Nigerian Faculty Members Threaten Strike Over Government Support for Higher Education
The Chronicle of Higher Education, Wednesday, July 26, 2000
By BURTON BOLLAG
Faculty members in Nigeria are threatening to strike to counter what they see as World Bank-sponsored moves by the government to reduce support for higher education. But government officials say that their plans have been misunderstood and that they are trying to bolster higher education.
On Friday, Tunde Adeniran, the federal minister of education, outlined the government's plans to the heads of most of the country's 41 public universities. If adopted by the legislature, the controversial package would end highly centralized state control and give institutions a large degree of autonomy.
Critics, including the Academic Staff Union, are afraid the move is simply a cover to allow the state to reduce its financial support for higher education.
The minister, however, pledged that state support would increase.

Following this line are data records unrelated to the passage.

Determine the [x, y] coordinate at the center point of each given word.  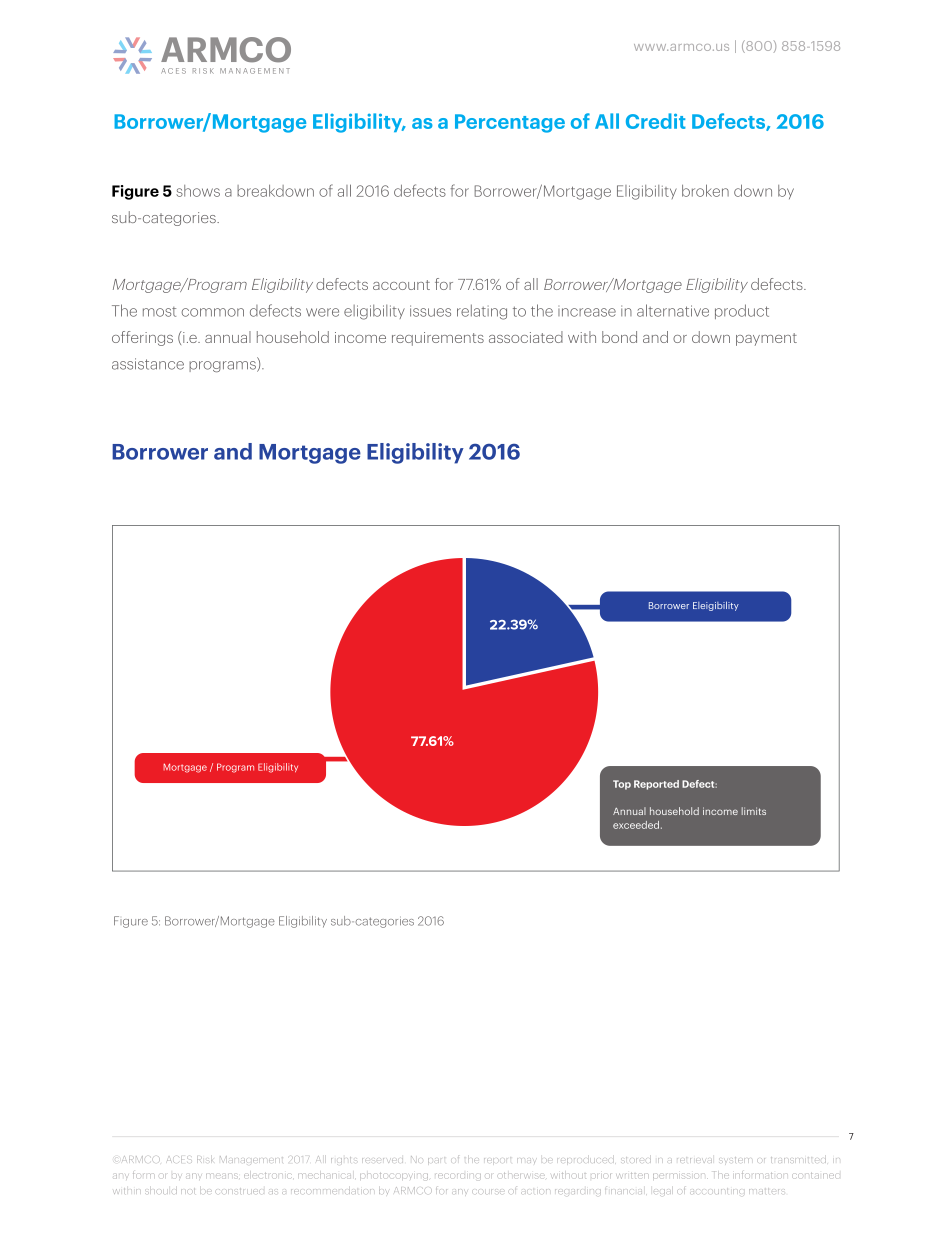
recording [458, 1176]
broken [705, 190]
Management [251, 1159]
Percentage [510, 123]
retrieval [694, 1160]
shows [198, 191]
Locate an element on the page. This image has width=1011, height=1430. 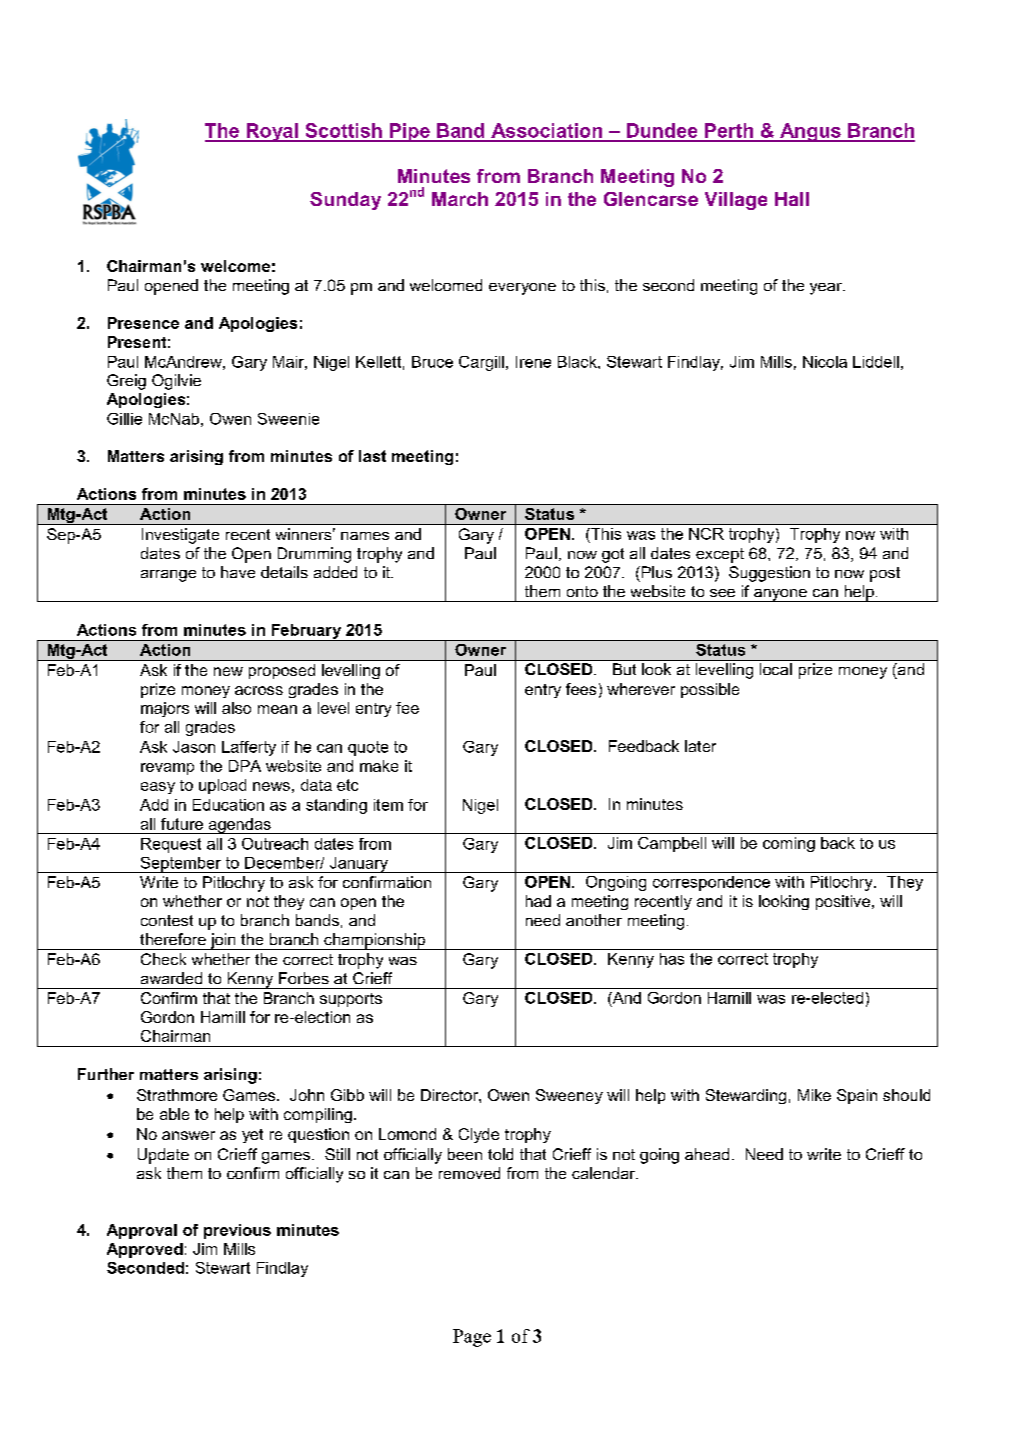
Page is located at coordinates (472, 1338).
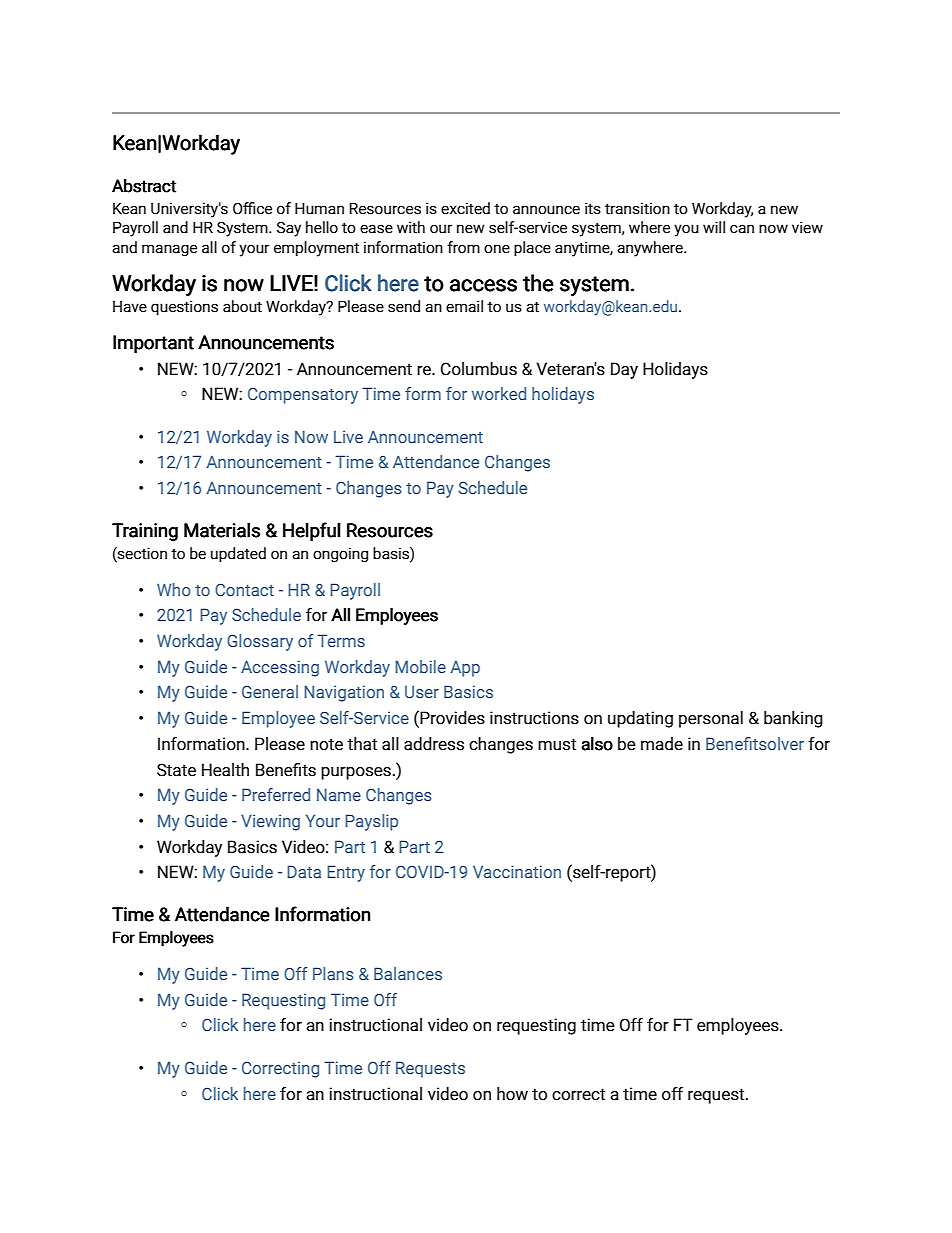 This document has width=952, height=1233. I want to click on Data, so click(304, 871).
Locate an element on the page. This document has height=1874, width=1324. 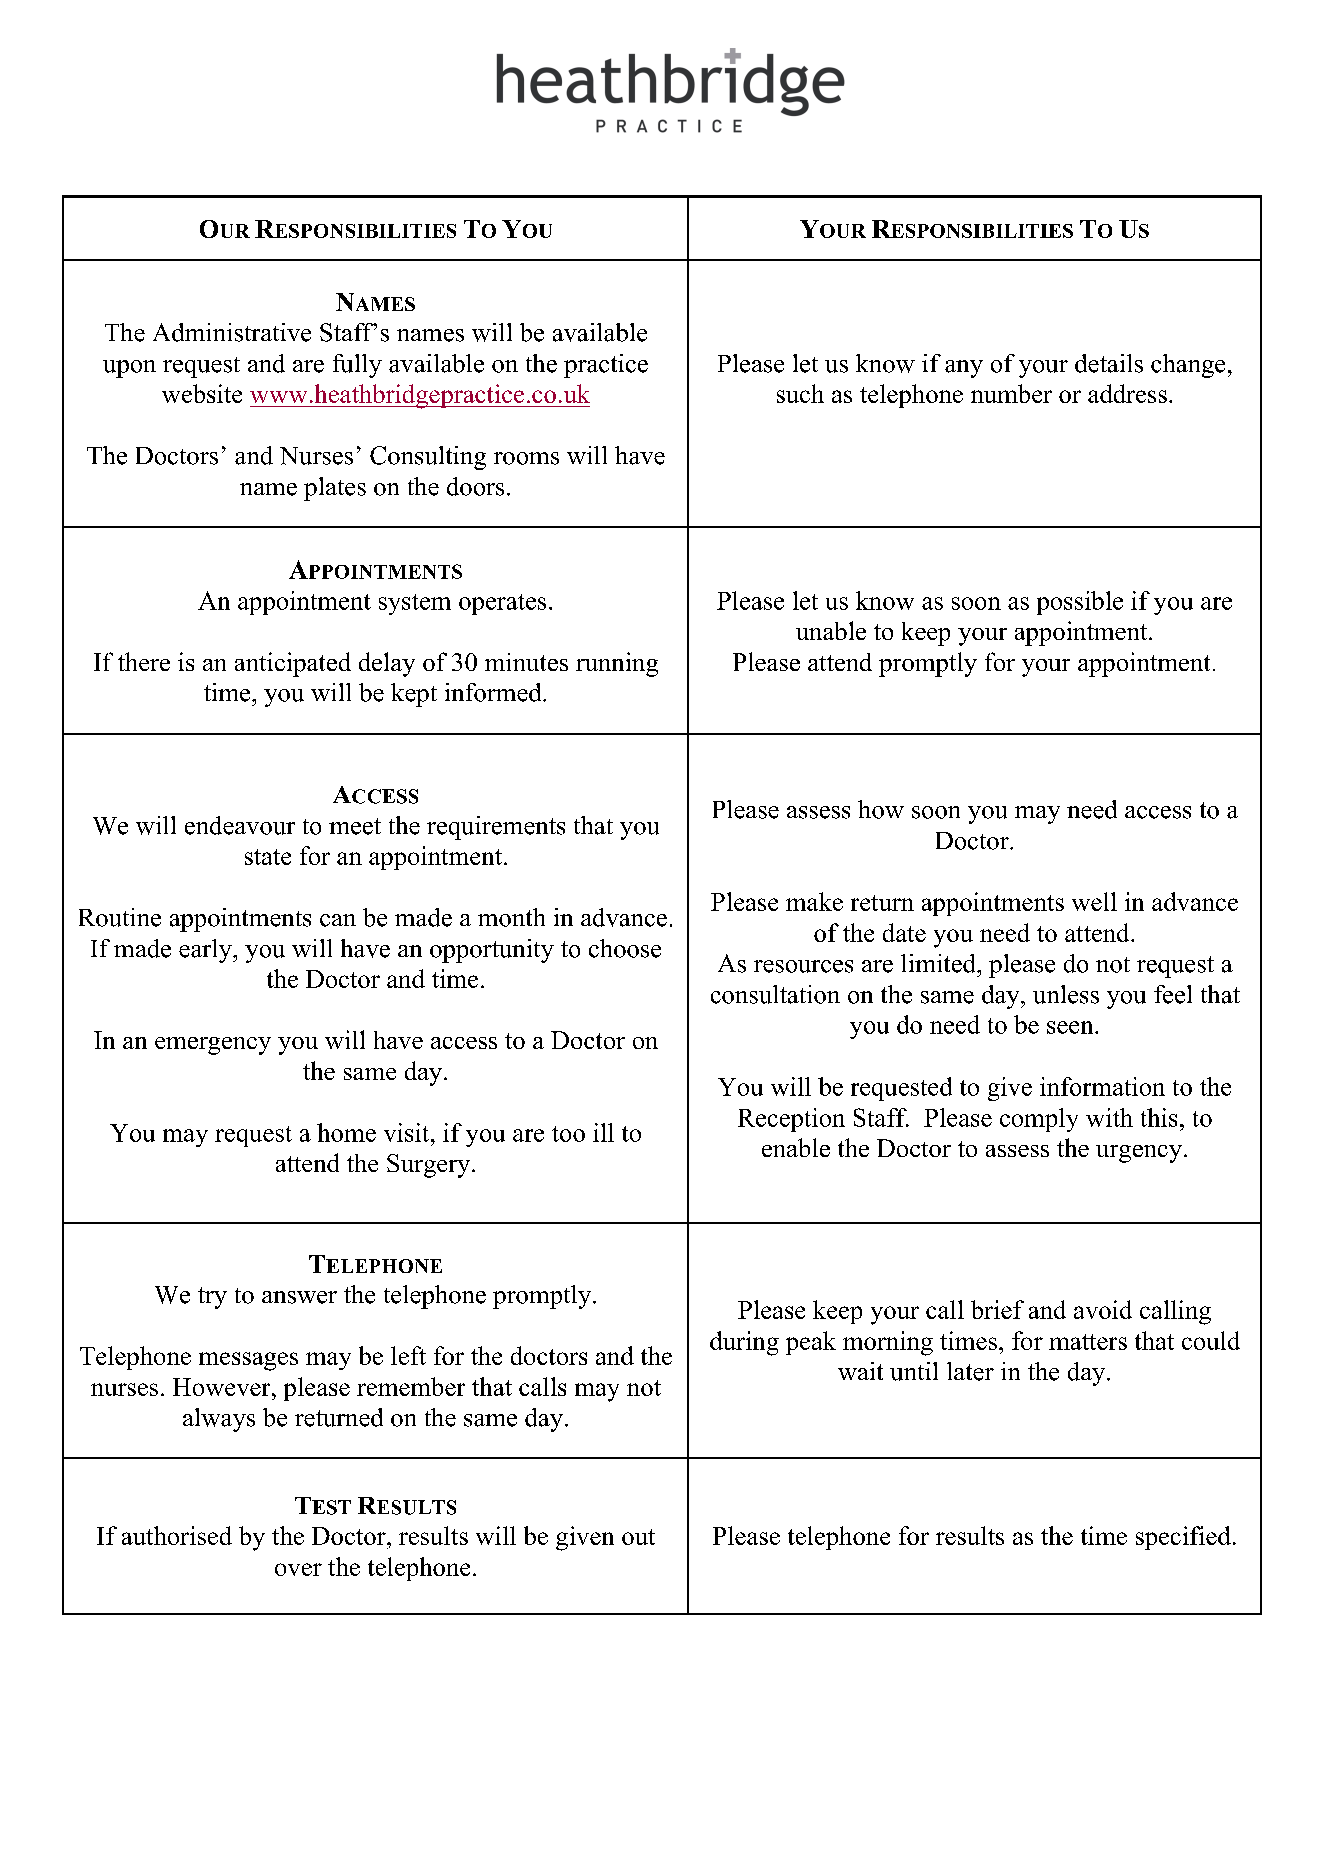
choose is located at coordinates (625, 948).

Responding to another major concern, he said the government would not introduce tuition payments for students until the economy and living standards improved and a student-loan system was put in place.
Faculty leaders boycotted the meeting, and Uye Ekpen Ogbeide, an official of the union, said the group was prepared to resist any moves by the government to "commercialize" the universities.
William Saint, the World Bank's principal education specialist for Africa, said of the autonomy proposal, "If carried though, I think it will be very significant." He added that the university system was outmoded and badly lacking in financial support, and "has been in crisis for over a decade."
Mr. Saint is in Nigeria to discuss possible World Bank assistance in higher-education reform. He said that -- contrary to an opinion commonly held by academics in Nigeria -- the bank was not involved in formulating the government's autonomy proposal.